Data for the task:
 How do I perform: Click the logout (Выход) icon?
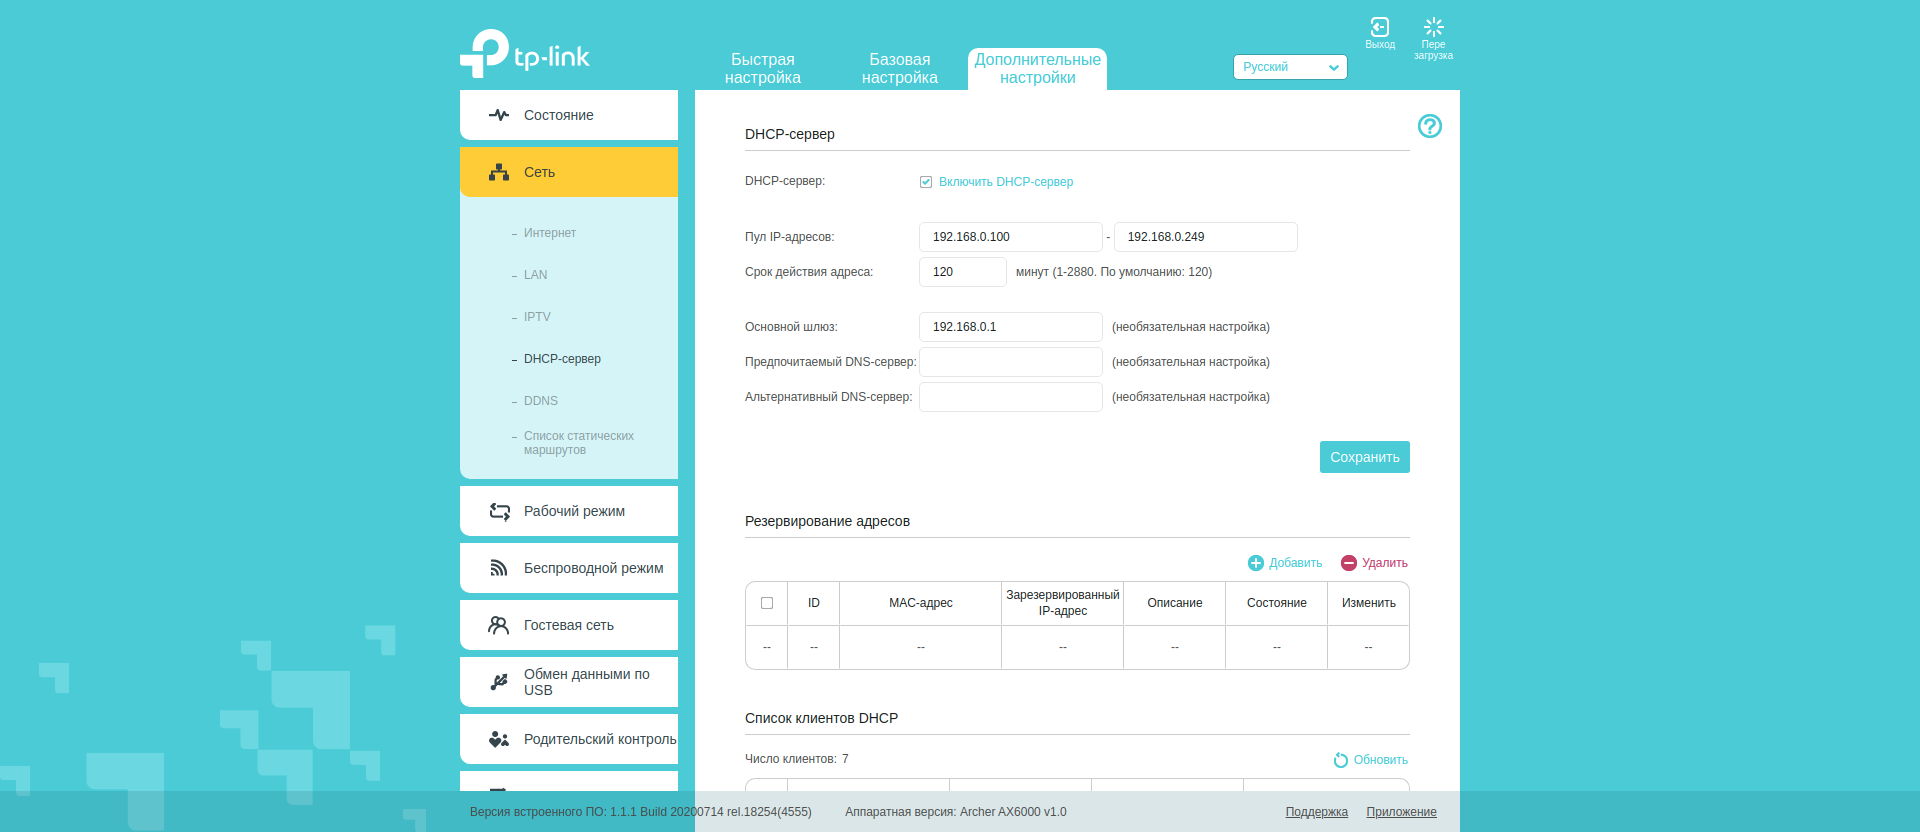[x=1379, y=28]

* * *

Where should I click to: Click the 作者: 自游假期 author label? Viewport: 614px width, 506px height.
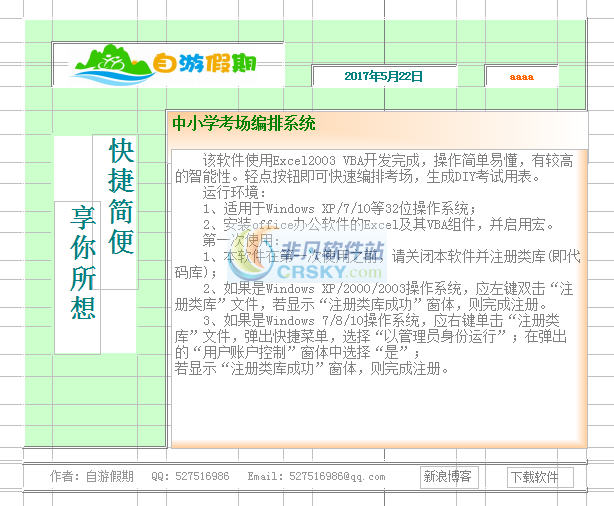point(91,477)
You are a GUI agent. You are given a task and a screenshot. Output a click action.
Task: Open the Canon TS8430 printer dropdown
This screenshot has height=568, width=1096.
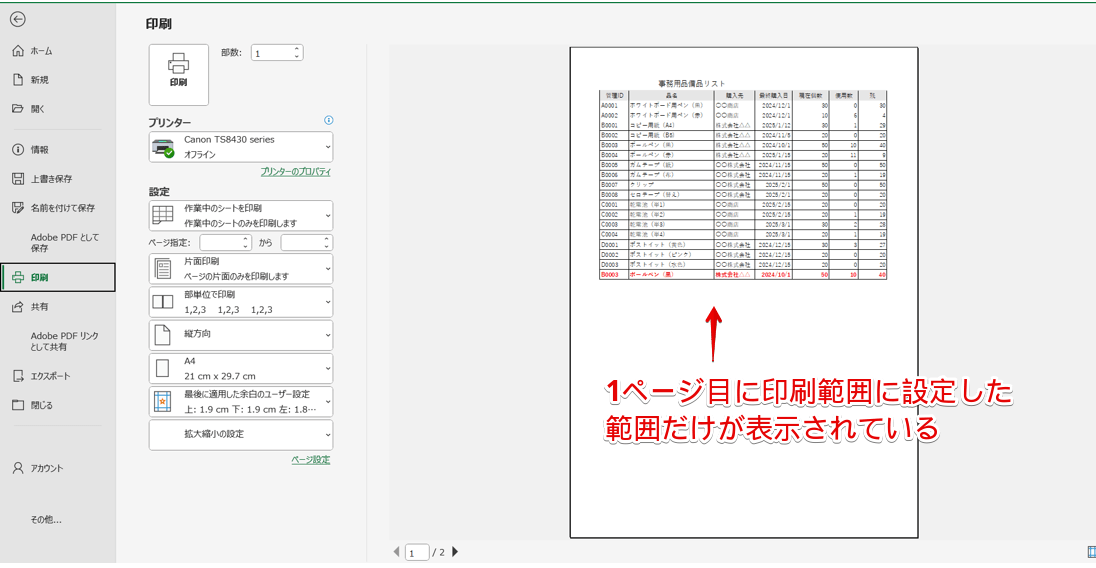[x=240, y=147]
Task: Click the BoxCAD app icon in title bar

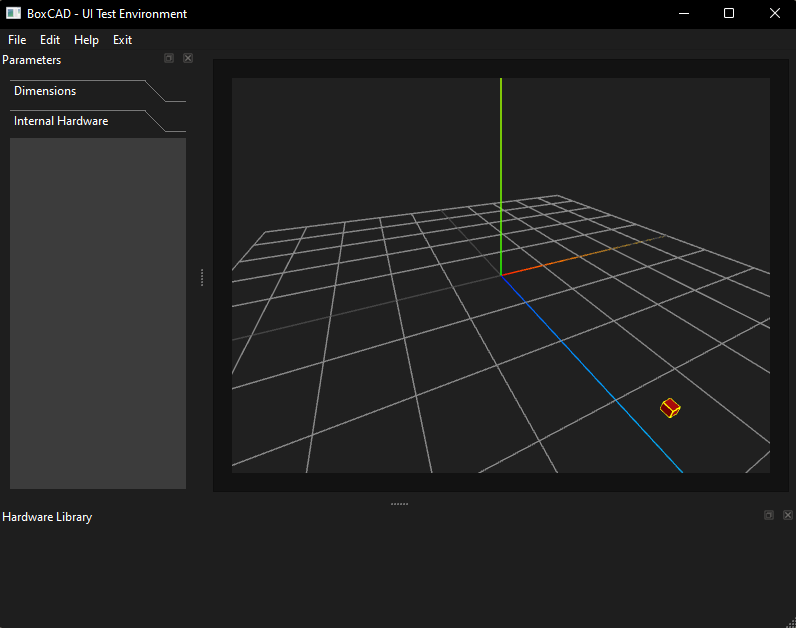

---

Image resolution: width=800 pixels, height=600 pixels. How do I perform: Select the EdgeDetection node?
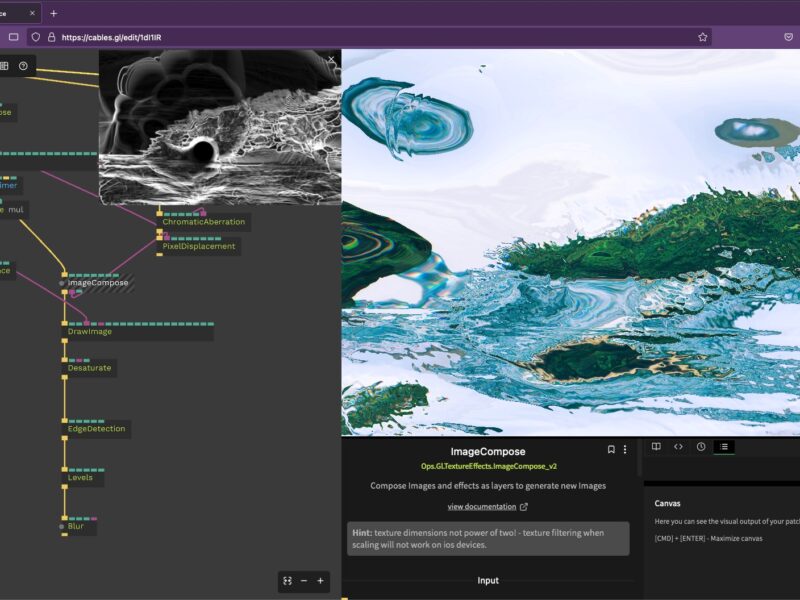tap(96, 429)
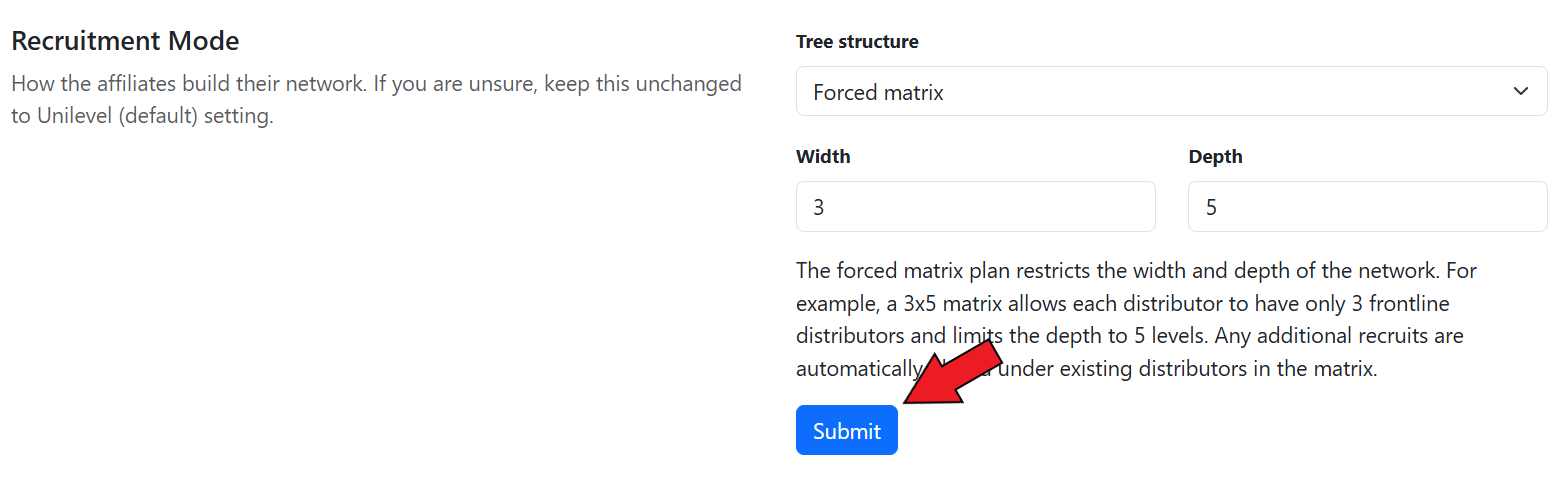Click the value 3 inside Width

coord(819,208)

Assignment: Would you copy out, exactly and with no pictures, only the lines above from the one that contains "Task: Open the Canon TS8430 printer dropdown" through the one that contains "Task: Click the BoxCAD app icon in title bar"?

Task answer:
Task: Open the Canon TS8430 printer dropdown
This screenshot has height=568, width=1096.
[x=240, y=147]
Task: Click the BoxCAD app icon in title bar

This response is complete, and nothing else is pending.